On 12 Feb 2015, at 08:55, Konstantin Ritt <ritt...@gmail.com> wrote:

> 2015-02-12 11:53 GMT+04:00 Konstantin Ritt <ritt...@gmail.com>:
> 2015-02-12 11:39 GMT+04:00 Rutledge Shawn <shawn.rutle...@theqtcompany.com>:
> 
> On 11 Feb 2015, at 18:15, Konstantin Ritt <ritt...@gmail.com> wrote:
> 
> > FYI: Unicode codepoint != character visual representation. Moreover, a 
> > single character could be represented with  a sequence of glyps or vice 
> > versa - a sequence of characters could be represented with a single glyph.
> > QString (and every other Unicode string class in the world) represents a 
> > sequence of Unicode codepoints (in this or that UTF), not characters or 
> > glyphs - always remember that!
> 
> Is it impossible to convert some of the possible multi-codepoint sequences 
> into single ones, or is it just that we prefer to preserve them so that when 
> you convert back to UTF you get the same bytes with which you created the 
> QString?
> 
> Not sure I understand your question in context of visual representation.
> Assume you're talking about composing the input string (though the same 
> string, composed and decomposed, would be shaped into the same sequence of 
> glyphs).
> A while ago we decided to not change the composition form of the input text 
> and let the user to (de)compose where he needs a fixed composition form, so 
> that QString(wellformed_unicode_text).toUnicode() == wellformed_unicode_text.
> 
> P.S. We could re-consider this or could introduce a macro that would change 
> the composition form of a QString input but…why?

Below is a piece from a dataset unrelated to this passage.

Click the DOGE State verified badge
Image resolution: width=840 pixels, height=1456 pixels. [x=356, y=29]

It might be almost within our power to index into a QString and get a single, 
complete, renderable glyph, which is practical at least for rendering, and 
maybe for editing too.  But if we did that by storing the unicode that way, 
we’d lose this feature of being able to reproduce the input text exactly:
QString(wellformed_unicode_text).toUnicode() == wellformed_unicode_text
Consequently we have to do conversion each time we need the renderable text, 
and/or cache the results to avoid converting repeatedly.  Right?

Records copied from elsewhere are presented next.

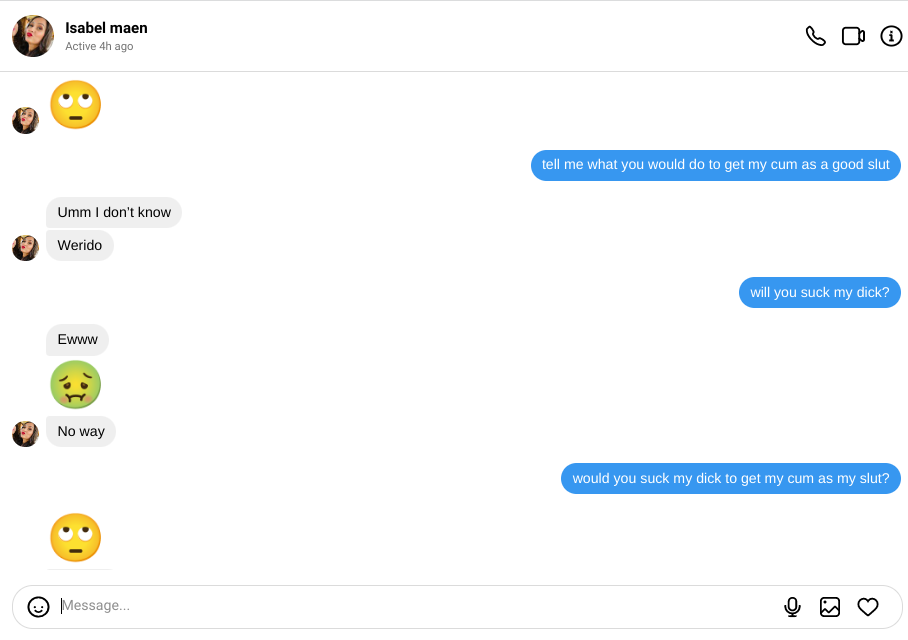Image resolution: width=908 pixels, height=640 pixels.
Task: Record a voice clip with the microphone icon
Action: point(792,607)
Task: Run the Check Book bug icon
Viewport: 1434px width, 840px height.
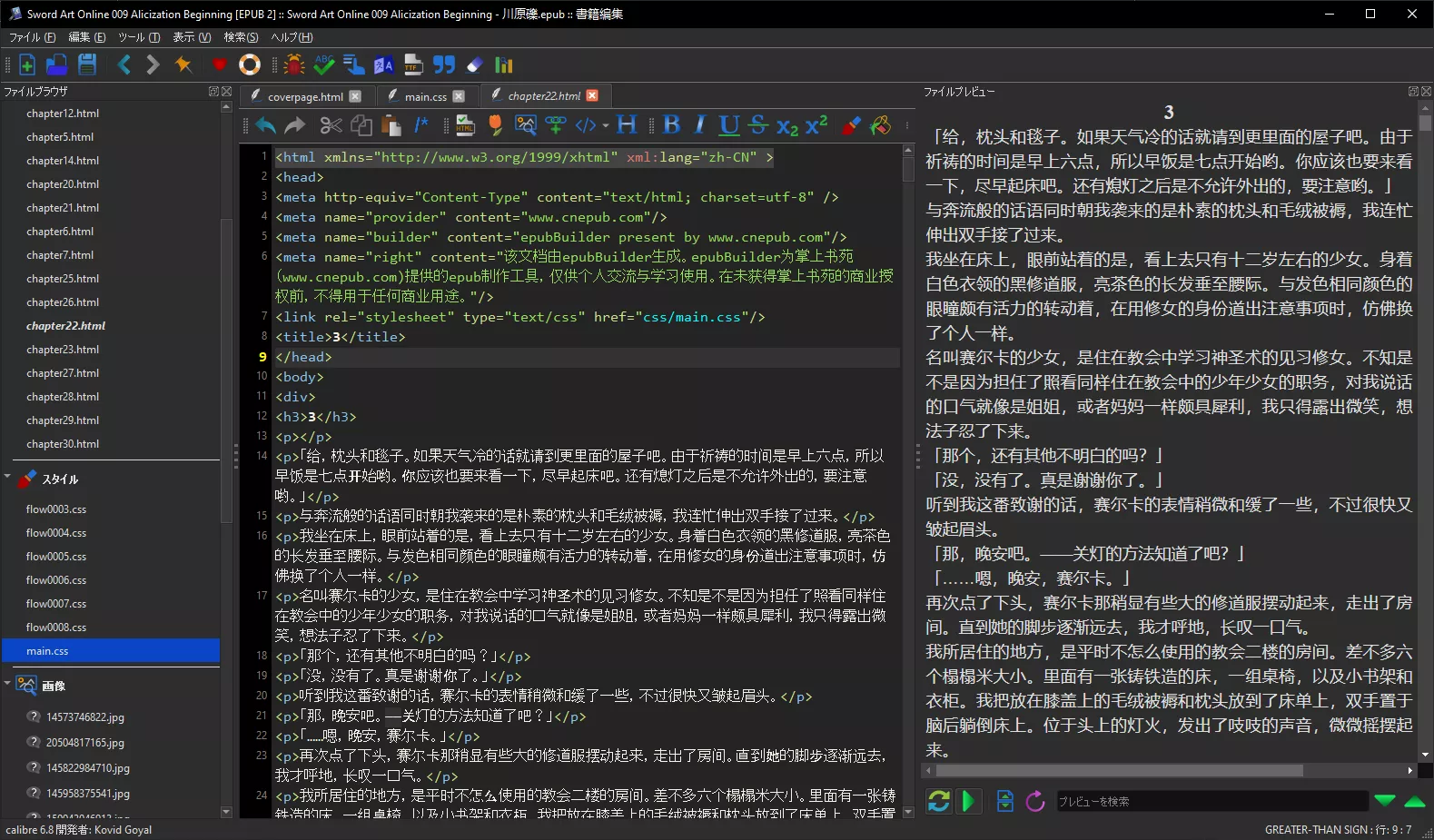Action: pyautogui.click(x=293, y=64)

But it would also be possible to go the other direction: save only UTF-8 form 
in memory, so by definition we can reproduce text that was given in UTF-8 form. 
 But if the QString was constructed from text in some other UTF form, can we 
simply remember which UTF it was, convert to UTF-8, and then be able to 
reproduce it exactly by converting back from UTF-8?  And we still need to be 
able to do conversion to renderable glyphs, and maybe cache them.

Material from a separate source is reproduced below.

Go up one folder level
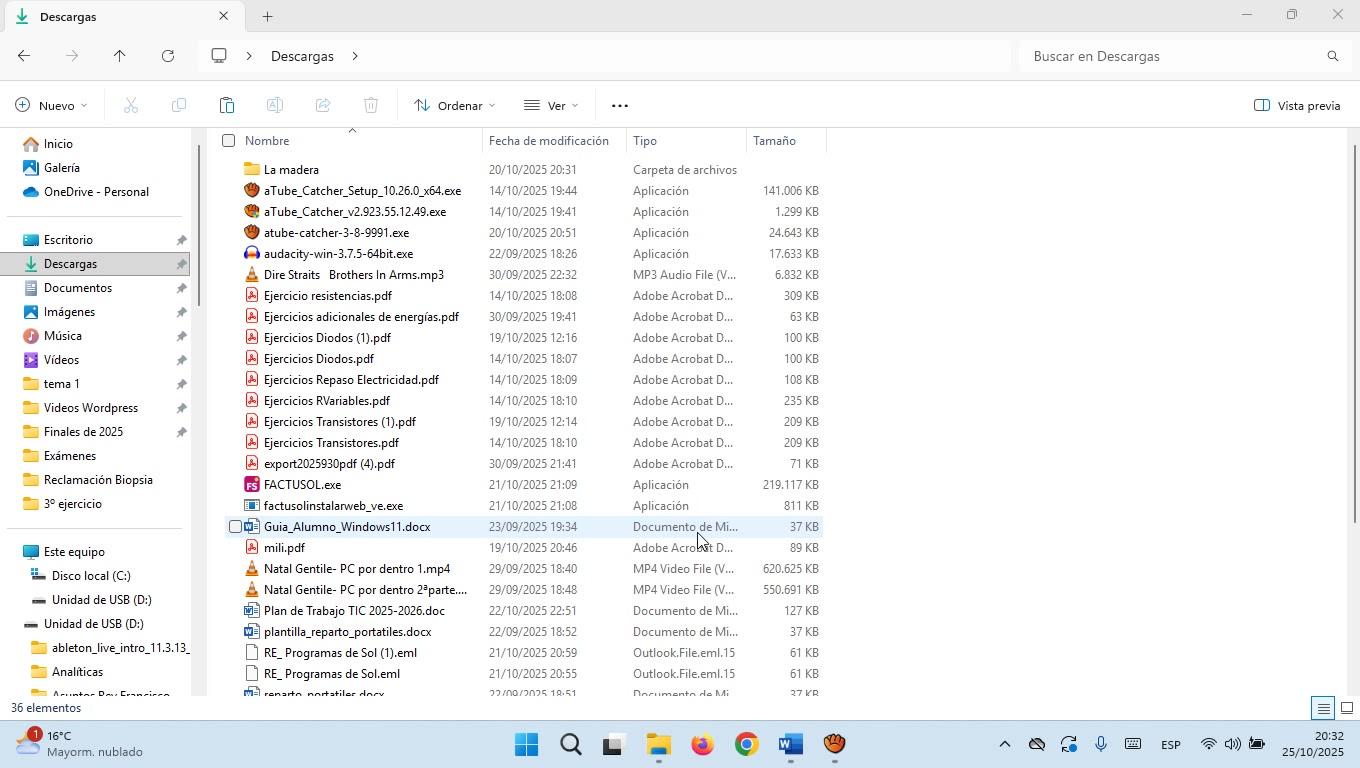This screenshot has height=768, width=1360. point(119,56)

I see that QTextBoundaryFinder has
     const QChar *chars;
so that is nearly a cache of glyphs, right?  except that e.g. a soft hyphen 
could exist in that list, and yet may or may not be rendered depending where 
the line breaks fall?  So at the end, rendering must still be done iteratively 
by calling toNextBoundary repeatedly and pulling out substrings and rendering 
those.  (QTextBoundaryFinder doesn’t have a QChar grapheme() accessor.  I guess 
that’s done elsewhere.)  But some of the decisions have been made already, and 
embodied into that array of QChars.  I was wondering whether it’s worthwhile to 
do more work each time we iterate, by using UTF-8 form directly, instead of 
converting to an array of QChars first.  So the memory to store the string 
would be less, but the code to do the glyph-by-glyph iteration at rendering 
time would become more “branchy”, and that is also bad for CPU cache 
performance.

Oh but there’s another way of storing glyphs: the list of QScriptItems in the 
text engine.  That looks kindof bulky too, depending how long we keep it around.

So Unicode is a mini-language which has to be interpreted at some point on the 
way to rendering; there’s no pre-interpreted form we could store it in.  
TrueType is also a mini-language.  Maybe it would be possible to write a 
compiler which reads UTF-8 and TrueType and writes (nearly) branch-free code to 
render a whole line or block of text, so we could cache code instead of data.  
It could be more compact and CPU cache-friendly.  I imagine nobody has done 
that yet.  But then if you think about all the fancy stuff TeX can do, it could 
get even more complex than what Qt currently does.  And I don’t understand much 
about what Harfbuzz does yet, either.